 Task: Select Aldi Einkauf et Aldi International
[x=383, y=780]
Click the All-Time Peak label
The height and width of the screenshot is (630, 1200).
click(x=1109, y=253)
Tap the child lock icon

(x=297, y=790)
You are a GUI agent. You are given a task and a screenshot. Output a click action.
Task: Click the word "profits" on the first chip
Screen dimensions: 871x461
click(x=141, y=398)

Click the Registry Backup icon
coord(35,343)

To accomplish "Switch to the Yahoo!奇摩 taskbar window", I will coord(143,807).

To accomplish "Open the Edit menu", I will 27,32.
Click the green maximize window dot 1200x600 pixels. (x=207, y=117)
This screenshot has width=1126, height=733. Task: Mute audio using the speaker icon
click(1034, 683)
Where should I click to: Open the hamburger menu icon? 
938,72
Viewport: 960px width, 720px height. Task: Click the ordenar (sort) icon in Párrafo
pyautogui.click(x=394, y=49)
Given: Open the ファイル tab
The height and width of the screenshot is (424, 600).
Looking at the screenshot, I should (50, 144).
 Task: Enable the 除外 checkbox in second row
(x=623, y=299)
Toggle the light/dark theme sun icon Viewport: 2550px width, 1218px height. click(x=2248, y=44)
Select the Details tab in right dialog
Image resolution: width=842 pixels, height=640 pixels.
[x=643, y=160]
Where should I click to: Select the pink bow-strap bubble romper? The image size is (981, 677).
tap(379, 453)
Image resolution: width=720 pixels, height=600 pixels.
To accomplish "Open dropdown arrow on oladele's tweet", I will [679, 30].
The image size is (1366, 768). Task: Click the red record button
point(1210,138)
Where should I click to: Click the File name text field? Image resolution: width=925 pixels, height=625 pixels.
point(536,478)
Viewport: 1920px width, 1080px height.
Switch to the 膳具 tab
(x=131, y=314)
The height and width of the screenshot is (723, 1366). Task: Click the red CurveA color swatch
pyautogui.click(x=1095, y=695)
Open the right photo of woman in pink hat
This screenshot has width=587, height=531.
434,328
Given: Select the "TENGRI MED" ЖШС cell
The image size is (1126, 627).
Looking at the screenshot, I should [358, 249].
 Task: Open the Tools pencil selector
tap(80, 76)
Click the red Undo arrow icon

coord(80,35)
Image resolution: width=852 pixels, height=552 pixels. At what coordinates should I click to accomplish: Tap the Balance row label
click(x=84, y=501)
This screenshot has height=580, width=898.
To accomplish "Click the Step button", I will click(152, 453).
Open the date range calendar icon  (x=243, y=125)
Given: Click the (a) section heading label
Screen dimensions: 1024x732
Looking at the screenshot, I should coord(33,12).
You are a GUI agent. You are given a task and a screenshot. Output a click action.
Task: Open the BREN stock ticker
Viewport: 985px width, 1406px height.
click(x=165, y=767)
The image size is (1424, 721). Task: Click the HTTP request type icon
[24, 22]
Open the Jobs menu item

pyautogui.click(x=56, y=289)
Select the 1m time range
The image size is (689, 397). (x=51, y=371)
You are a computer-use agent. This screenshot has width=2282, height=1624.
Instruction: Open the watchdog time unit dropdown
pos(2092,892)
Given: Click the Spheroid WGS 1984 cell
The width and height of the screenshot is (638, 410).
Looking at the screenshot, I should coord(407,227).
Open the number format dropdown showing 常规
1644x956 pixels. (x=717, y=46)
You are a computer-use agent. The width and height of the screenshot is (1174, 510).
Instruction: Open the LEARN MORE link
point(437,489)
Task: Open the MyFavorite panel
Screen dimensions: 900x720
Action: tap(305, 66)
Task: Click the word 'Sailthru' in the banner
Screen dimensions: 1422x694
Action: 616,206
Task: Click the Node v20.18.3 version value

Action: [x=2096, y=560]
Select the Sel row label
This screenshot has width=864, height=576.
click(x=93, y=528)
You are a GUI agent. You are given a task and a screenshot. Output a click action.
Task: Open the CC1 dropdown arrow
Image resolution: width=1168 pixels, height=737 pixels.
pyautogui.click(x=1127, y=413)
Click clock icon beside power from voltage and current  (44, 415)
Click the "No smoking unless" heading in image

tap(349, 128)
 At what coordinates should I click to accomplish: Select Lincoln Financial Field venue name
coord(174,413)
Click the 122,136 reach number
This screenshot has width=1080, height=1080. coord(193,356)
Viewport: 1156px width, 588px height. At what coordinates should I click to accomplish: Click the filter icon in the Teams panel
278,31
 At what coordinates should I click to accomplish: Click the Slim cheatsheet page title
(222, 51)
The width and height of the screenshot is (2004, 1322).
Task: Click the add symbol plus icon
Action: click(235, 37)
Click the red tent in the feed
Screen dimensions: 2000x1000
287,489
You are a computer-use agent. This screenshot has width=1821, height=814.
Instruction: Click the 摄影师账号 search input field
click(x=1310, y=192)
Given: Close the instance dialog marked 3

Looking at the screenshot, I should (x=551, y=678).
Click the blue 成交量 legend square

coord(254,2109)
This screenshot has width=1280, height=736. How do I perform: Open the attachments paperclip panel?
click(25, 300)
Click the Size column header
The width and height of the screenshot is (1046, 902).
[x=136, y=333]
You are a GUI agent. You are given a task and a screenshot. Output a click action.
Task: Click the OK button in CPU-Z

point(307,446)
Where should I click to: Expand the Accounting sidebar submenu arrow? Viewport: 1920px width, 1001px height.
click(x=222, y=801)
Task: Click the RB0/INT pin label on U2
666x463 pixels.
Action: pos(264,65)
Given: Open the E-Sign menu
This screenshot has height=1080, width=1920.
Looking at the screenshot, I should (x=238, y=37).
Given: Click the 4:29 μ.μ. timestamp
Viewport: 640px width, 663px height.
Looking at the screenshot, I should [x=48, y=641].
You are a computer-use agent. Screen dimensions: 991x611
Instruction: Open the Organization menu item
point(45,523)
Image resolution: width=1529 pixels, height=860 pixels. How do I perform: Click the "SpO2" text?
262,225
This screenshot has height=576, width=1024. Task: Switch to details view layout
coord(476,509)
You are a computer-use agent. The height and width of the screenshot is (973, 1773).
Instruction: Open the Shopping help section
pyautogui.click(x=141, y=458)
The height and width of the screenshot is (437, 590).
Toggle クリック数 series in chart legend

-*-

Copy out all of the items above word for word, with none left out or changed.

== Answer for this exercise ==
 Task: Select Aldi Einkauf et Aldi International
[x=383, y=780]
Click the All-Time Peak label
The height and width of the screenshot is (630, 1200).
click(x=1109, y=253)
Tap the child lock icon

(x=297, y=790)
You are a GUI agent. You are given a task and a screenshot. Output a click action.
Task: Click the word "profits" on the first chip
Screen dimensions: 871x461
click(x=141, y=398)

Click the Registry Backup icon
coord(35,343)

To accomplish "Switch to the Yahoo!奇摩 taskbar window", I will coord(143,807).

To accomplish "Open the Edit menu", I will 27,32.
Click the green maximize window dot 1200x600 pixels. (x=207, y=117)
This screenshot has width=1126, height=733. Task: Mute audio using the speaker icon
click(1034, 683)
Where should I click to: Open the hamburger menu icon? 
938,72
Viewport: 960px width, 720px height. Task: Click the ordenar (sort) icon in Párrafo
pyautogui.click(x=394, y=49)
Given: Open the ファイル tab
The height and width of the screenshot is (424, 600).
Looking at the screenshot, I should (50, 144).
 Task: Enable the 除外 checkbox in second row
(x=623, y=299)
Toggle the light/dark theme sun icon Viewport: 2550px width, 1218px height. click(x=2248, y=44)
Select the Details tab in right dialog
Image resolution: width=842 pixels, height=640 pixels.
[x=643, y=160]
Where should I click to: Select the pink bow-strap bubble romper? The image size is (981, 677).
tap(379, 453)
Image resolution: width=720 pixels, height=600 pixels.
To accomplish "Open dropdown arrow on oladele's tweet", I will [679, 30].
The image size is (1366, 768). Task: Click the red record button
point(1210,138)
Where should I click to: Click the File name text field? Image resolution: width=925 pixels, height=625 pixels.
point(536,478)
Viewport: 1920px width, 1080px height.
Switch to the 膳具 tab
(x=131, y=314)
The height and width of the screenshot is (723, 1366). Task: Click the red CurveA color swatch
pyautogui.click(x=1095, y=695)
Open the right photo of woman in pink hat
This screenshot has width=587, height=531.
434,328
Given: Select the "TENGRI MED" ЖШС cell
The image size is (1126, 627).
Looking at the screenshot, I should [358, 249].
 Task: Open the Tools pencil selector
tap(80, 76)
Click the red Undo arrow icon

coord(80,35)
Image resolution: width=852 pixels, height=552 pixels. At what coordinates should I click to accomplish: Tap the Balance row label
click(x=84, y=501)
This screenshot has height=580, width=898.
To accomplish "Click the Step button", I will click(152, 453).
Open the date range calendar icon  (x=243, y=125)
Given: Click the (a) section heading label
Screen dimensions: 1024x732
Looking at the screenshot, I should coord(33,12).
You are a GUI agent. You are given a task and a screenshot. Output a click action.
Task: Open the BREN stock ticker
Viewport: 985px width, 1406px height.
click(x=165, y=767)
The image size is (1424, 721). Task: Click the HTTP request type icon
[24, 22]
Open the Jobs menu item

pyautogui.click(x=56, y=289)
Select the 1m time range
The image size is (689, 397). (x=51, y=371)
You are a computer-use agent. This screenshot has width=2282, height=1624.
Instruction: Open the watchdog time unit dropdown
pos(2092,892)
Given: Click the Spheroid WGS 1984 cell
The width and height of the screenshot is (638, 410).
Looking at the screenshot, I should coord(407,227).
Open the number format dropdown showing 常规
1644x956 pixels. (x=717, y=46)
You are a computer-use agent. The width and height of the screenshot is (1174, 510).
Instruction: Open the LEARN MORE link
point(437,489)
Task: Open the MyFavorite panel
Screen dimensions: 900x720
Action: tap(305, 66)
Task: Click the word 'Sailthru' in the banner
Screen dimensions: 1422x694
Action: 616,206
Task: Click the Node v20.18.3 version value

Action: [x=2096, y=560]
Select the Sel row label
This screenshot has width=864, height=576.
click(x=93, y=528)
You are a GUI agent. You are given a task and a screenshot. Output a click action.
Task: Open the CC1 dropdown arrow
Image resolution: width=1168 pixels, height=737 pixels.
pyautogui.click(x=1127, y=413)
Click clock icon beside power from voltage and current  (44, 415)
Click the "No smoking unless" heading in image

tap(349, 128)
 At what coordinates should I click to accomplish: Select Lincoln Financial Field venue name
coord(174,413)
Click the 122,136 reach number
This screenshot has width=1080, height=1080. coord(193,356)
Viewport: 1156px width, 588px height. At what coordinates should I click to accomplish: Click the filter icon in the Teams panel
278,31
 At what coordinates should I click to accomplish: Click the Slim cheatsheet page title
(222, 51)
The width and height of the screenshot is (2004, 1322).
Task: Click the add symbol plus icon
Action: click(235, 37)
Click the red tent in the feed
Screen dimensions: 2000x1000
287,489
You are a computer-use agent. This screenshot has width=1821, height=814.
Instruction: Click the 摄影师账号 search input field
click(x=1310, y=192)
Given: Close the instance dialog marked 3

Looking at the screenshot, I should (x=551, y=678).
Click the blue 成交量 legend square

coord(254,2109)
This screenshot has width=1280, height=736. How do I perform: Open the attachments paperclip panel?
click(25, 300)
Click the Size column header
The width and height of the screenshot is (1046, 902).
[x=136, y=333]
You are a GUI agent. You are given a task and a screenshot. Output a click action.
Task: Click the OK button in CPU-Z

point(307,446)
Where should I click to: Expand the Accounting sidebar submenu arrow? Viewport: 1920px width, 1001px height.
click(x=222, y=801)
Task: Click the RB0/INT pin label on U2
666x463 pixels.
Action: pos(264,65)
Given: Open the E-Sign menu
This screenshot has height=1080, width=1920.
Looking at the screenshot, I should (x=238, y=37).
Given: Click the 4:29 μ.μ. timestamp
Viewport: 640px width, 663px height.
Looking at the screenshot, I should [x=48, y=641].
You are a computer-use agent. Screen dimensions: 991x611
Instruction: Open the Organization menu item
point(45,523)
Image resolution: width=1529 pixels, height=860 pixels. How do I perform: Click the "SpO2" text?
262,225
This screenshot has height=576, width=1024. Task: Switch to details view layout
coord(476,509)
You are a computer-use agent. The height and width of the screenshot is (973, 1773).
Instruction: Open the Shopping help section
pyautogui.click(x=141, y=458)
The height and width of the screenshot is (437, 590).
Toggle クリック数 series in chart legend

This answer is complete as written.